Shares in Nexi, the Italian digital payments group, rallied strongly on Wednesday, gaining as much as 12.5% in early Milan trading before settling at around €5.60, up 9.8% on the day. The surge followed reports that the company is considering a strategic overhaul, potentially including a break-up or sale of its core business units.
According to sources familiar with the matter, Nexi’s board has been reviewing options to separate its merchant acquiring division from its card-issuing and digital banking arm. Such a split could make the individual businesses more attractive to private equity buyers or strategic investors, particularly those looking to consolidate Europe’s highly fragmented payments landscape.
The rally comes after a prolonged period of underperformance for Nexi, which has seen its market capitalisation fall from over €30bn in 2021 to roughly €7bn today. High debt levels, rising interest rates, and slower-than-expected growth in digital payments adoption across southern Europe have weighed heavily on the stock. Analysts at Mediobanca noted that “a structural simplification could materially reduce the conglomerate discount that has plagued Nexi’s valuation.”
For UK investors and pension holders with exposure to European equities, the Nexi story highlights both the risks and potential rewards in the fintech sector. Many UK pension funds hold allocations to European payment stocks through diversified equity funds. A successful restructuring of Nexi could boost returns, but the company’s high leverage means any downturn in consumer spending would remain a significant risk.
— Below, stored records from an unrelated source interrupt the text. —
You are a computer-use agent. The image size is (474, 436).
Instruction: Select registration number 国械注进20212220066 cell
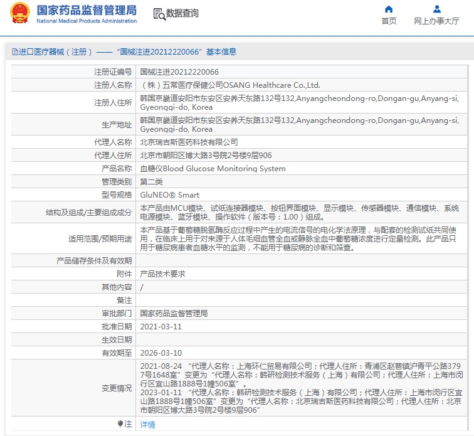click(x=179, y=72)
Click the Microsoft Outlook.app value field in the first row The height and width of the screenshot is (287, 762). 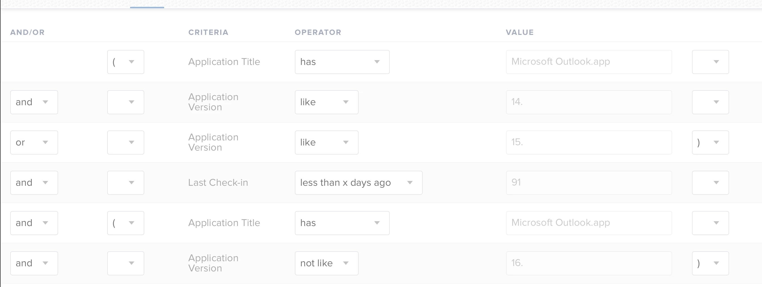coord(588,62)
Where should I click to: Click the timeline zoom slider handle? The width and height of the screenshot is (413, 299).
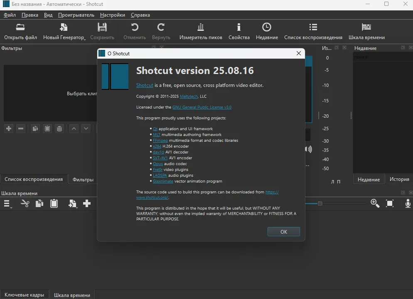pos(320,203)
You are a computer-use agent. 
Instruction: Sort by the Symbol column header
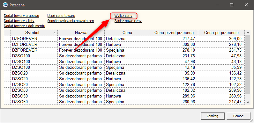34,33
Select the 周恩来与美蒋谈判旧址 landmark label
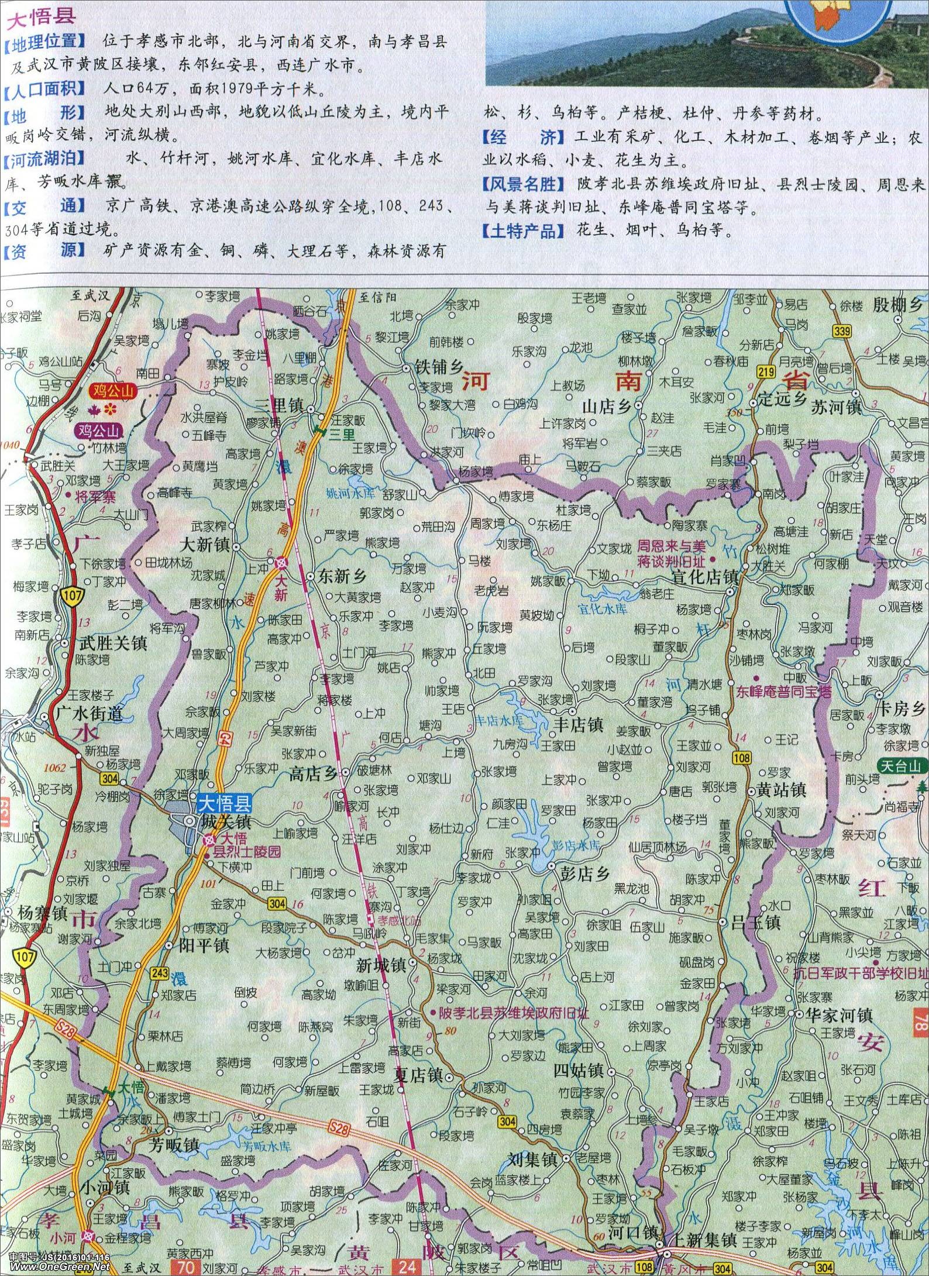Image resolution: width=929 pixels, height=1276 pixels. click(671, 553)
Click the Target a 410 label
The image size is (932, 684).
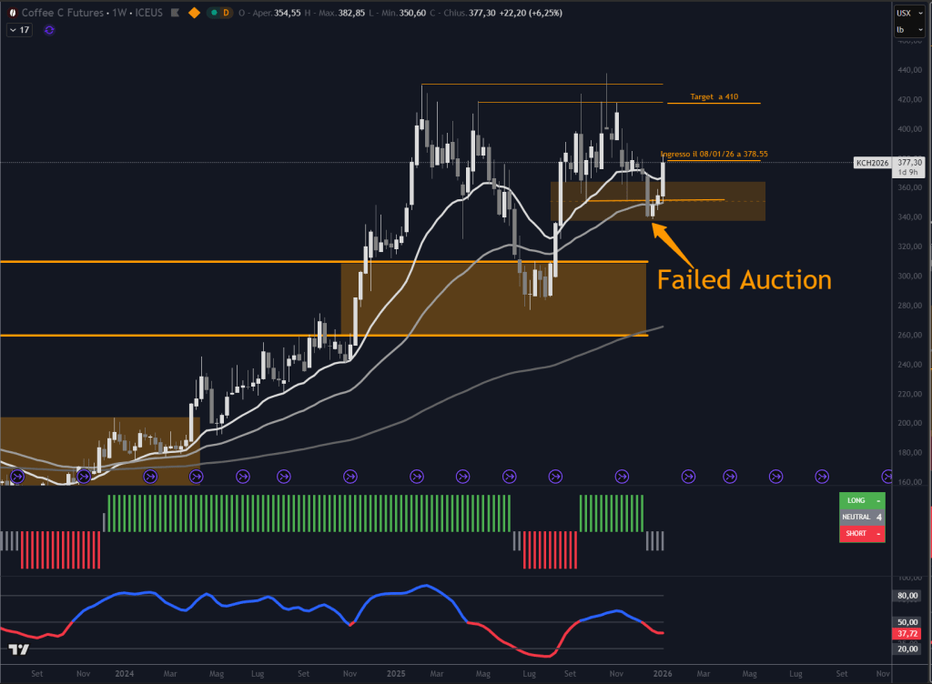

The broader European payments sector has been under pressure from regulatory changes, including the European Commission’s push for open banking and lower interchange fees. However, Nexi’s move could signal a wave of consolidation, as larger players seek to gain scale and smaller rivals become acquisition targets. “If Nexi can demonstrate a clear path to value creation, it may encourage other listed payments firms to follow suit,” said a senior analyst at Morningstar.